South Australian market plays long game
The death of Adelaide’s automotive manufacturing industry isn’t the tale of doom and gloom that some would have you believe, CBRE analysts say.
On the day that the Federal opposition announced a $59 million plan to save car industry jobs once the city’s Holden factory closes in 2017, CBRE head of research Stephen McNabb says the South Australian economy has been preparing itself for this moment for decades.
“Every time we talk about South Australia, we hear about manufacturing and car manufacturing and their demise being the end of the world,” McNabb says in an address at an Adelaide Market Outlook event.
“Over the past 15 years, the manufacturing sector has shrunk by over 18% in South Australia, but the decline in car manufacturing has been in decline since about 2003 as well.”
The important story for South Australia is that the economy is continuing to grow
Last year only 167,000 cars were manufactured in Australia, down from 400,000 just 13 years ago.
But McNabb says the industry has continued to endure, and found other ways to repurpose its assets.
“The worst of the decline in car manufacturing has already hit the Australian market. The important story for South Australia is that the economy is continuing to grow,” he says.
“It is now about 40% bigger than it was in 2000, and transport and storage is 40% bigger than what it was, which highlights it as being the key driver of the industrial market in South Australia.”
Logistics moves into focus
CBRE senior director of transport and logistics David Reid backs that assertion, with an identified increase in demand for logistics facilities.
“Manufacturing only represents 8% of South Australia’s total economy, so this isn’t the end of the world for the state’s industrial market – we’re in a state of transition as opposed to a downturn,” he says.
“Where we are seeing growth stem from is that transport and logistics space, with growing enquiry for assets in that 5000sqm to 20,000sqm range.”
Second option but not second-rate
With foreign investors acquiring commercial properties in Sydney and Melbourne at frenzied levels, CBRE associate director of capital markets and metropolitan investment properties Ben Heritage says Adelaide is becoming the go-to city for local investors who’ve been pushed out of the larger cities.
“What we’re seeing is a flow-on effect from the record volumes of foreign buyers entering the Melbourne and Sydney markets, with local and domestic investors turning their attention to Adelaide as they’re priced out of their own markets,” Heritage says.
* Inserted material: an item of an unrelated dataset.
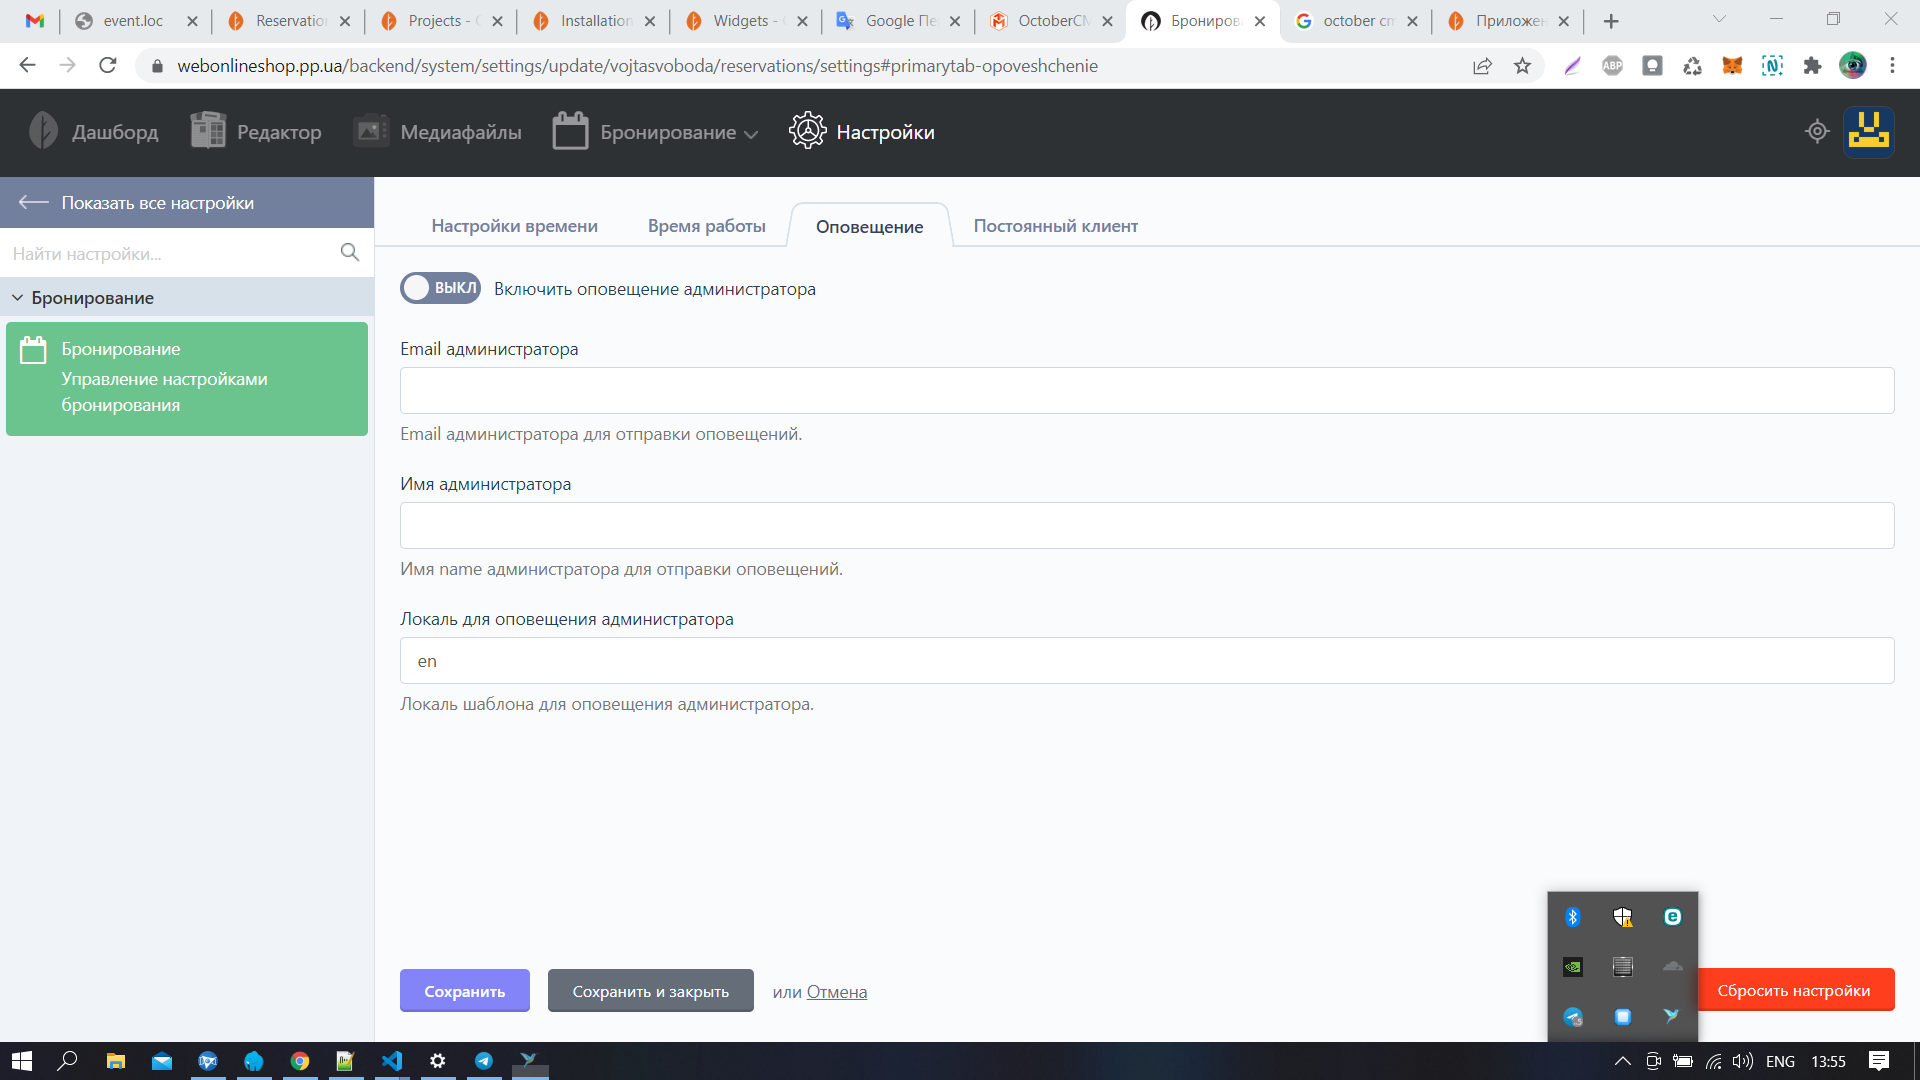Screen dimensions: 1920x1080
Task: Collapse the Бронирование sidebar section
Action: (x=17, y=298)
Older industrial properties have proved particularly popular over the last 18 months, he says.
“The demand we’re seeing is focused on Churchill Rd in the inner-north, Mile End in the inner west and inner south suburbs such as Everard Park and Keswick, as well as Kent Town on the eastern side of the city.”
Small offices hit sweet spot
Offices smaller than 300sqm are in the crosshairs for companies seeking space, CBRE director of advisory and transaction services Andrew Bahr says.
A lack of quality stock and the growth of the health and IT sectors has made for a highly competitive office leasing environment, particularly in the city’s north-west, he says.
“Over the past 12 to 18 months, 70% of our tenant enquiry has been for smaller, premium offices in that sub-300sqm bracket.”
“These tenants are prepared to pay top prices for quality space, which presents significant opportunity for building owners willing to meet this demand.”
“We’re not seeing it quite yet, but once the new hospital moves across at the end of the year, there will be a number of occupiers looking to gain a presence in the precinct. That will only continue, with strong demand particularly from those in the service-based industries.”